Task goal: From the records below, transcribe only the lines running from the one with "The image size" through the one with "Open the Speech". Keep both of those end lines.

Saved data entries:
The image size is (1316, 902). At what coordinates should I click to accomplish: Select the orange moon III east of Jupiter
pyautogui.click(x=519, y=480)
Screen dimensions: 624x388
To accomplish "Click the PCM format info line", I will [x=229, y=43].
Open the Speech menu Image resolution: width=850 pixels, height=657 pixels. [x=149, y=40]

...

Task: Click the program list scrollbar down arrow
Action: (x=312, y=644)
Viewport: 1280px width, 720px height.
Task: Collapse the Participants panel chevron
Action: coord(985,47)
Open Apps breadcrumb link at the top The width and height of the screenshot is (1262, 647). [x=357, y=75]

--

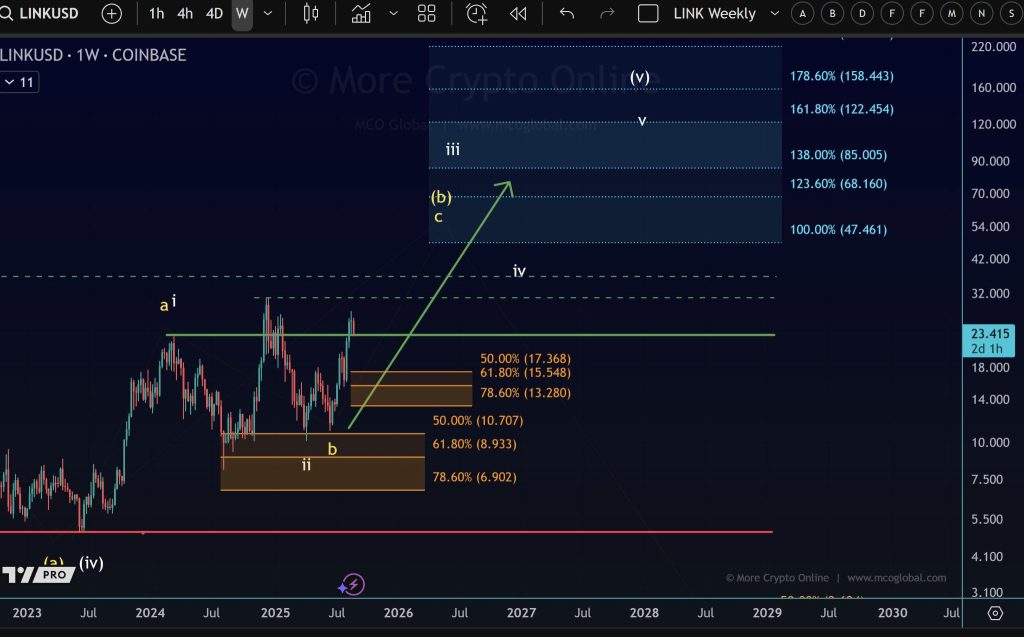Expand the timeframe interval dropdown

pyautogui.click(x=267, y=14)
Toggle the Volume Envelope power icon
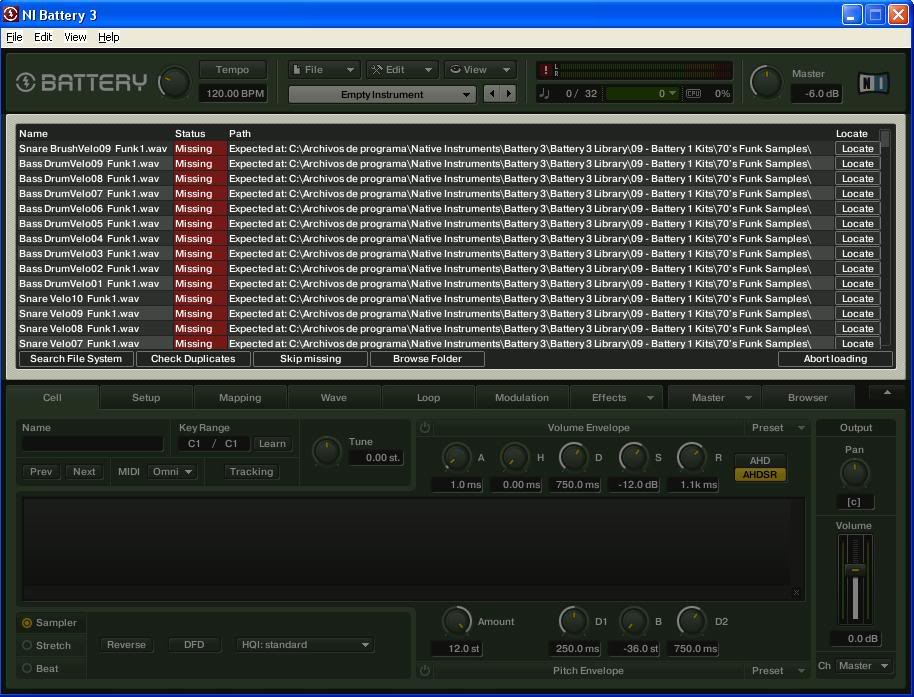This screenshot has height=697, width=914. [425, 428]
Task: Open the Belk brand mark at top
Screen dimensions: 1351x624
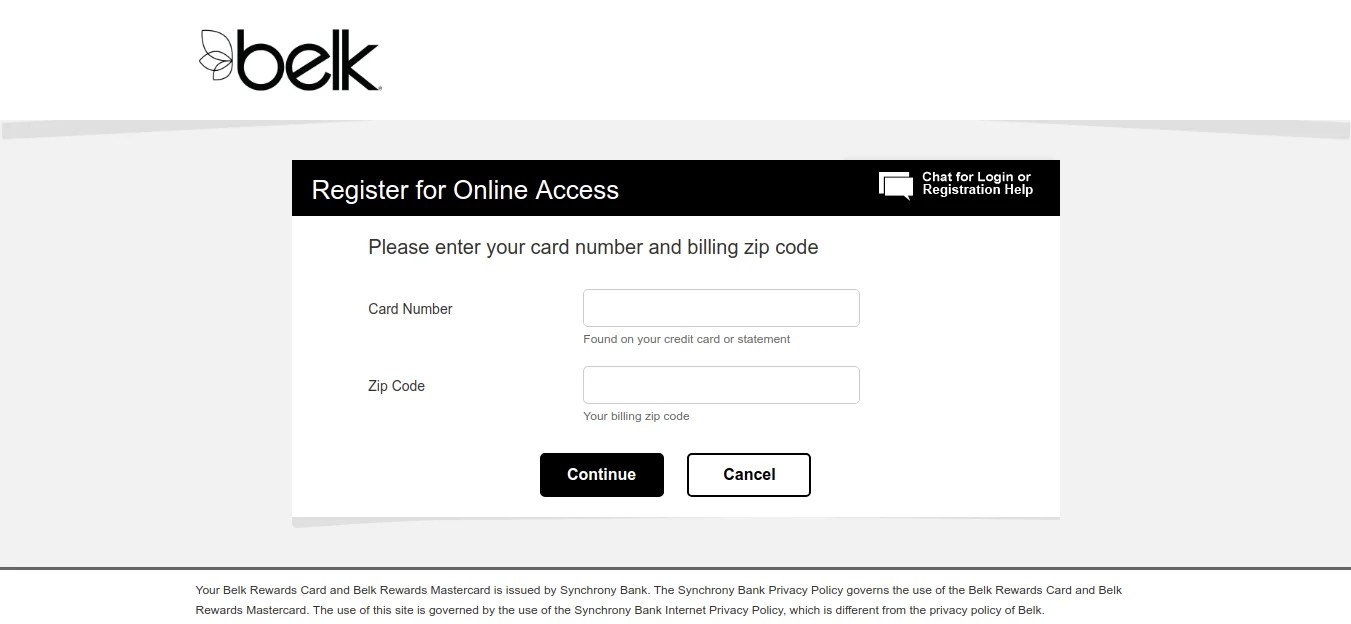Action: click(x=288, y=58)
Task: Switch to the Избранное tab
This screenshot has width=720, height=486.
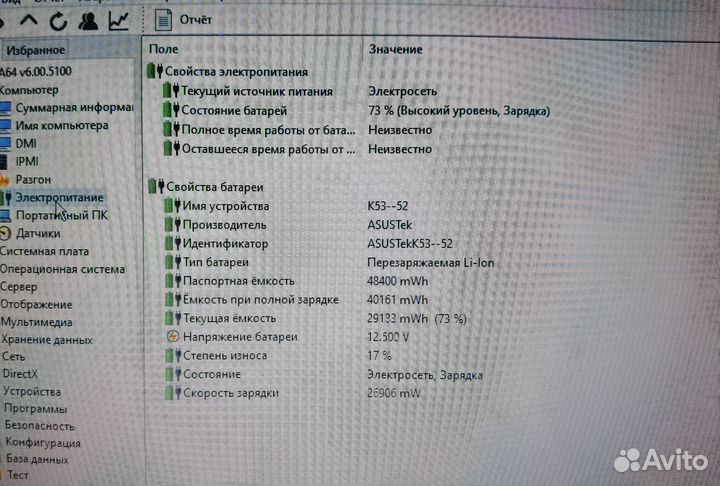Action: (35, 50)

Result of the exercise:
The image size is (1316, 902). At what coordinates should I click to accomplish: Select the orange moon III east of Jupiter
pyautogui.click(x=519, y=480)
Screen dimensions: 624x388
To accomplish "Click the PCM format info line", I will [x=229, y=43].
Open the Speech menu Image resolution: width=850 pixels, height=657 pixels. [x=149, y=40]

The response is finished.